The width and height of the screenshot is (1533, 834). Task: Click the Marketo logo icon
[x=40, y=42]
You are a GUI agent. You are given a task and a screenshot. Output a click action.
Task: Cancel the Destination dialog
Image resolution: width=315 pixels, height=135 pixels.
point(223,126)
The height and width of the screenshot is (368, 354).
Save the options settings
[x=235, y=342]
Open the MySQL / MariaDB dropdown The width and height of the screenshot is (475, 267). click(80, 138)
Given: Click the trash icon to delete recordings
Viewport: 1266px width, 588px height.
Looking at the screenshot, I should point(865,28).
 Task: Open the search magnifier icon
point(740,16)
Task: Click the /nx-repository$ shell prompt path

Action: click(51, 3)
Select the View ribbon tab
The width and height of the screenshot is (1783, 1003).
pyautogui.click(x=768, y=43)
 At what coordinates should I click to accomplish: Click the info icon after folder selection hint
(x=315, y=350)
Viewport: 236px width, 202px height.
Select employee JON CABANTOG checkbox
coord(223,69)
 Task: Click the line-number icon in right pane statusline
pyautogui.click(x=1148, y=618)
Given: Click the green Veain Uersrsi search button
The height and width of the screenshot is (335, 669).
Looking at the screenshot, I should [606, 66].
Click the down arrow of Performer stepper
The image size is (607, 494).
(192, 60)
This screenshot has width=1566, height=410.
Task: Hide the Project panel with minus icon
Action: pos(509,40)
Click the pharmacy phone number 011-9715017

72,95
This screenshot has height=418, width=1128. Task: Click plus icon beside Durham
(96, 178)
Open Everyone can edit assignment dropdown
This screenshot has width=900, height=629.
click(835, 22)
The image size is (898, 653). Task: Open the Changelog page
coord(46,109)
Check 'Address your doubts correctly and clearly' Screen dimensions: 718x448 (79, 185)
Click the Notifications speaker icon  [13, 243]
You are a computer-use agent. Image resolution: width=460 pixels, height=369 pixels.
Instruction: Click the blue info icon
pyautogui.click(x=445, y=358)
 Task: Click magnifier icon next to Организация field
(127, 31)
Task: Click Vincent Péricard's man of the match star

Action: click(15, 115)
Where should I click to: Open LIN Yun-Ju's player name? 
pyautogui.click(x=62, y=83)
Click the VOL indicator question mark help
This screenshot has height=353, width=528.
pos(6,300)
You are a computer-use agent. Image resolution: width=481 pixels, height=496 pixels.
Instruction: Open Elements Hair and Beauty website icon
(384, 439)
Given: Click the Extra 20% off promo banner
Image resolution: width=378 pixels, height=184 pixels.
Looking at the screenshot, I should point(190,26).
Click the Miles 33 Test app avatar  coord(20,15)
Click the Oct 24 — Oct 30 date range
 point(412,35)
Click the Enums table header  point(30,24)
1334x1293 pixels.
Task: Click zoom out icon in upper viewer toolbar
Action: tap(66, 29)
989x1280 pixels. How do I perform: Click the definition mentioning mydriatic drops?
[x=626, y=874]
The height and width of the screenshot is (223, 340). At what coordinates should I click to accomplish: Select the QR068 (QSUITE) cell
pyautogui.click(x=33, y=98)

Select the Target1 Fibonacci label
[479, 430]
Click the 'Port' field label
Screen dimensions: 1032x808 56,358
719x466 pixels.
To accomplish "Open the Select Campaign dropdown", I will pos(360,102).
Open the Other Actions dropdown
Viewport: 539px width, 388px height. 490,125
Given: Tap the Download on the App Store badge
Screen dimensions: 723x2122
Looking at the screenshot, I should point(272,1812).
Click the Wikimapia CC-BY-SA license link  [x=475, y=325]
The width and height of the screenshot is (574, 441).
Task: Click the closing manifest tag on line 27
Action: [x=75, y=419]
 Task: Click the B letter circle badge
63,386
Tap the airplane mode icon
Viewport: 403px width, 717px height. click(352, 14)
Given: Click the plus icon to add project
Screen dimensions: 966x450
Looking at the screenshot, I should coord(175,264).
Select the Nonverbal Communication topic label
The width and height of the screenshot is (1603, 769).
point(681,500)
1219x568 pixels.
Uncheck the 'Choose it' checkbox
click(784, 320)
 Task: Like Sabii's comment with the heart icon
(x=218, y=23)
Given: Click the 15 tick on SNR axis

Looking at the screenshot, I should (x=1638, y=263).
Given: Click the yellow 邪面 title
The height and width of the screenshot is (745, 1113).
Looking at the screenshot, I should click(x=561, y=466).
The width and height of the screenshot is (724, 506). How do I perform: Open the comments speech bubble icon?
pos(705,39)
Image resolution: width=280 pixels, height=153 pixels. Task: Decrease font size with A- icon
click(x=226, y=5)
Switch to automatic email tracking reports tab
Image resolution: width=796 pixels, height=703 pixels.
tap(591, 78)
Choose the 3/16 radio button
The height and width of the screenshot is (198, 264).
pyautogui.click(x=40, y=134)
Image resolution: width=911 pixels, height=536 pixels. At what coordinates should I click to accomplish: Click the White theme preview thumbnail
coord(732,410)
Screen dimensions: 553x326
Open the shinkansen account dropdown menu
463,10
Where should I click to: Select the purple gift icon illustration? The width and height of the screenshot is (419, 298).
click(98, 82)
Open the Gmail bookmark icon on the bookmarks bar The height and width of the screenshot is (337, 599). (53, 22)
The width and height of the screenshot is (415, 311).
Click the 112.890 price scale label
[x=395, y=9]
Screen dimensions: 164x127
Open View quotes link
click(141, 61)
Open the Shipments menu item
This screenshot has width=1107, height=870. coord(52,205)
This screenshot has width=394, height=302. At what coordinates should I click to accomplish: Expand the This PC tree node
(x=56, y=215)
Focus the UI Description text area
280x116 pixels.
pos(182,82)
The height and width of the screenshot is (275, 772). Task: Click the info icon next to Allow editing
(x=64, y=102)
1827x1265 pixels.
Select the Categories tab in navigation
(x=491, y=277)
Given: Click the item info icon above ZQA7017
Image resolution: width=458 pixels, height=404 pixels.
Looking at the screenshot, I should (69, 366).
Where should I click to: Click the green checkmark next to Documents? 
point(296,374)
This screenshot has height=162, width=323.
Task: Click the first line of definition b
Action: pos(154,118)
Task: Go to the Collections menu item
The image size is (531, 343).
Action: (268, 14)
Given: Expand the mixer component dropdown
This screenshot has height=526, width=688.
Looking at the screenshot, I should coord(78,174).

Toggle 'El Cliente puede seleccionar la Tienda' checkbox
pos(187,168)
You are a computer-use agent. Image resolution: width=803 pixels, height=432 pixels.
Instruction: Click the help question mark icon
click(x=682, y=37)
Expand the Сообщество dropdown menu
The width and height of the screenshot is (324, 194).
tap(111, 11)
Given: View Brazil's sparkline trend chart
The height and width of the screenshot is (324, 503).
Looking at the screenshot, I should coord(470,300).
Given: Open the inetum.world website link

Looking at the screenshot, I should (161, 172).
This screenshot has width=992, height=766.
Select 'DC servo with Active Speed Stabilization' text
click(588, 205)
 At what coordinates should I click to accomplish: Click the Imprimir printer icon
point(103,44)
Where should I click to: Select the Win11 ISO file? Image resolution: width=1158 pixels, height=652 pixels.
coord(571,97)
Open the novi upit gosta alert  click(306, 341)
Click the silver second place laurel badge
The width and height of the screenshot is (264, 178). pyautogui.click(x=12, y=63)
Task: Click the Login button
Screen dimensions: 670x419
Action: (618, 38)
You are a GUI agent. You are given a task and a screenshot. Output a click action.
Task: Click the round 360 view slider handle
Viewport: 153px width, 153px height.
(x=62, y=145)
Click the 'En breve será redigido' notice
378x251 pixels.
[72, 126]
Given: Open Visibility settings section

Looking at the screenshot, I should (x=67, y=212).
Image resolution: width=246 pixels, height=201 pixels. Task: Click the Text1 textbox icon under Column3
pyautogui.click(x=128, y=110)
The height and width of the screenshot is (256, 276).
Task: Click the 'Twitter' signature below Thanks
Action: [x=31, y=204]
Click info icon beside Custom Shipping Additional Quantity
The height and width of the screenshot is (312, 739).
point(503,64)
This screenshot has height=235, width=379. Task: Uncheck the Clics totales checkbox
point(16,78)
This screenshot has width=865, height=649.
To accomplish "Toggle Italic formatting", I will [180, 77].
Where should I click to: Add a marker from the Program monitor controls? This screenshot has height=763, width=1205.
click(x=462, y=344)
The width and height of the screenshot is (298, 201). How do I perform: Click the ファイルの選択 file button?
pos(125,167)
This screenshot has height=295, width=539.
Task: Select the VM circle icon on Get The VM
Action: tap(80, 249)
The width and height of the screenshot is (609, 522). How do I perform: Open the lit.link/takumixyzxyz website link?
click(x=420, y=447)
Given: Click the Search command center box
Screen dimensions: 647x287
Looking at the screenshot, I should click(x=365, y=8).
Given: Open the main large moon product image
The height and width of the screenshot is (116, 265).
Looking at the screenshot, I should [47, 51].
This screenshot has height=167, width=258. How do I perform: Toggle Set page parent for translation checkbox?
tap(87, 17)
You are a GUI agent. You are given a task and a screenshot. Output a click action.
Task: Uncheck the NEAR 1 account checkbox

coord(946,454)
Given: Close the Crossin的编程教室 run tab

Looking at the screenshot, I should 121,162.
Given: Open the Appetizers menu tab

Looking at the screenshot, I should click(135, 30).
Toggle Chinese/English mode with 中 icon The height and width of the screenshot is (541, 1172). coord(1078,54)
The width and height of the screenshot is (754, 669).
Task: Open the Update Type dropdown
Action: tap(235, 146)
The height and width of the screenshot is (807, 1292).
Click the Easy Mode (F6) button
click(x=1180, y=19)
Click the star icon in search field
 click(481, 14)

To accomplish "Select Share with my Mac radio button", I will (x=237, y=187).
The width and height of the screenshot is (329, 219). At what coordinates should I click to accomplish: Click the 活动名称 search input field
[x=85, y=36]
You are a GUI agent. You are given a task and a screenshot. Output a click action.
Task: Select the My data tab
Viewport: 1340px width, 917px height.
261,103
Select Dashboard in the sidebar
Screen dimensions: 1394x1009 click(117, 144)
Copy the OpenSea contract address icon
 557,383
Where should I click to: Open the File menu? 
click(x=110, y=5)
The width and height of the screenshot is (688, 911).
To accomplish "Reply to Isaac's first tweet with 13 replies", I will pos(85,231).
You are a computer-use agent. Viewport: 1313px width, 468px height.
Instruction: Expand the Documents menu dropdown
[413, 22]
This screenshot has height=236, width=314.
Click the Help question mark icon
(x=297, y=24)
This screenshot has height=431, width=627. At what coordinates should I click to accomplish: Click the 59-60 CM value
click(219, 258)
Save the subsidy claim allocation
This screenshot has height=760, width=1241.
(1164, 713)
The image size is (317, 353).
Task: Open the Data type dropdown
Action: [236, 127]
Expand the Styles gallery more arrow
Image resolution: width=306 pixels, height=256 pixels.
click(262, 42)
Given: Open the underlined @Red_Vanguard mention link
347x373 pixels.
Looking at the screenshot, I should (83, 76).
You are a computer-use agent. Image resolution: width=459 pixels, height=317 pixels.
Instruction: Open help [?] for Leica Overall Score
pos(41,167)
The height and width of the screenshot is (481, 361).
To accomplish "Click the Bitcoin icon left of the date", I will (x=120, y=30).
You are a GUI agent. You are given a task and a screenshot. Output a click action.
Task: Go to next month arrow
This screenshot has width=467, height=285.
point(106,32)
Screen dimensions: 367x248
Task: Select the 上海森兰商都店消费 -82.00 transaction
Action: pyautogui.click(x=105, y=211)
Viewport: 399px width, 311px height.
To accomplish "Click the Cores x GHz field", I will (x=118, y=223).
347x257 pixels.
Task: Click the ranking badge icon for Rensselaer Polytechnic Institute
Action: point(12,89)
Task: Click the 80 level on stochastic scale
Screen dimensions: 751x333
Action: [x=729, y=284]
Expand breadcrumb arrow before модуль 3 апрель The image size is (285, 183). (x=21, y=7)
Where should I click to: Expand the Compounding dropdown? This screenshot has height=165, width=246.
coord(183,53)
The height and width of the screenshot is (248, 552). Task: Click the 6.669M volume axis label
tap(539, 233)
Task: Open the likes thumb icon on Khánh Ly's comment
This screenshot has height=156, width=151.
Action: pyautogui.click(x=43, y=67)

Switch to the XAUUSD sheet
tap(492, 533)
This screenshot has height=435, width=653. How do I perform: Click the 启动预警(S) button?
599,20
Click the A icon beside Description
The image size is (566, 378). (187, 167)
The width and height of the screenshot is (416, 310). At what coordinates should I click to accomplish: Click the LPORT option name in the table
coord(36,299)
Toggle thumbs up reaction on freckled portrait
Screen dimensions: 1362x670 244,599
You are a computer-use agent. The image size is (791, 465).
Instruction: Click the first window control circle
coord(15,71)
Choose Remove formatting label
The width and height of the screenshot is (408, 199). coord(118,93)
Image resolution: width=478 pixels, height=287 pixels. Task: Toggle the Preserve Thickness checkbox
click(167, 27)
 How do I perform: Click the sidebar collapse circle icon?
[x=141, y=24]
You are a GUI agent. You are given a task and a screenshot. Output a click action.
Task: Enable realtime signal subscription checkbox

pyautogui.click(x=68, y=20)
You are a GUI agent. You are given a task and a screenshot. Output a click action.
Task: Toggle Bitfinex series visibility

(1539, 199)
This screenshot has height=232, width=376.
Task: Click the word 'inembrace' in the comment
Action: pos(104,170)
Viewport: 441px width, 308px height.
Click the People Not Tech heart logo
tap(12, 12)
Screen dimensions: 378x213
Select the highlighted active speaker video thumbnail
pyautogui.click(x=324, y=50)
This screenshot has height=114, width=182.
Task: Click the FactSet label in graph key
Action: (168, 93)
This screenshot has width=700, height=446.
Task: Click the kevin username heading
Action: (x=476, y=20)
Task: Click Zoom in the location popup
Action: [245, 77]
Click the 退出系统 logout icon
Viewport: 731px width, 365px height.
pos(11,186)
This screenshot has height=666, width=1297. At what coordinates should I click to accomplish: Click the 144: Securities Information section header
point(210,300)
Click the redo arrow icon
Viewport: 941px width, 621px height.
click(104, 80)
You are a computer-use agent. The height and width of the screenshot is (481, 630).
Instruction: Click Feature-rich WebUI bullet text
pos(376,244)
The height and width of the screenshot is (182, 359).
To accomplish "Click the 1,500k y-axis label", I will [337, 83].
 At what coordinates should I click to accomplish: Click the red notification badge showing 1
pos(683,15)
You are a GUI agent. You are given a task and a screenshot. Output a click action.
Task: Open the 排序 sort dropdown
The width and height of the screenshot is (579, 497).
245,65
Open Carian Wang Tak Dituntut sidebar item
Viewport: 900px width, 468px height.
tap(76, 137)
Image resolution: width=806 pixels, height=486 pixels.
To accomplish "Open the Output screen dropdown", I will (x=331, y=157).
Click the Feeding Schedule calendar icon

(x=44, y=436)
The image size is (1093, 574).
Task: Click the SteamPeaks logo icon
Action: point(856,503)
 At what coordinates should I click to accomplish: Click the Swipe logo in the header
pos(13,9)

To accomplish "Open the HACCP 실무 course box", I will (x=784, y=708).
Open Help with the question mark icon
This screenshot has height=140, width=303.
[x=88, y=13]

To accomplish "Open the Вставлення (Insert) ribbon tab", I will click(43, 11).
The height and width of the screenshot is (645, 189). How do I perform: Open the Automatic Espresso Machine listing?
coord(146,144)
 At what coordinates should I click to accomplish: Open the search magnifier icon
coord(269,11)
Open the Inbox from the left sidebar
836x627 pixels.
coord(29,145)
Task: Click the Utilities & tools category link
###
## Task description:
Among the records above, find each line holding "left" and list it.

## Output of the exercise:
To accomplish "Click the Bitcoin icon left of the date", I will (x=120, y=30).
Open the Inbox from the left sidebar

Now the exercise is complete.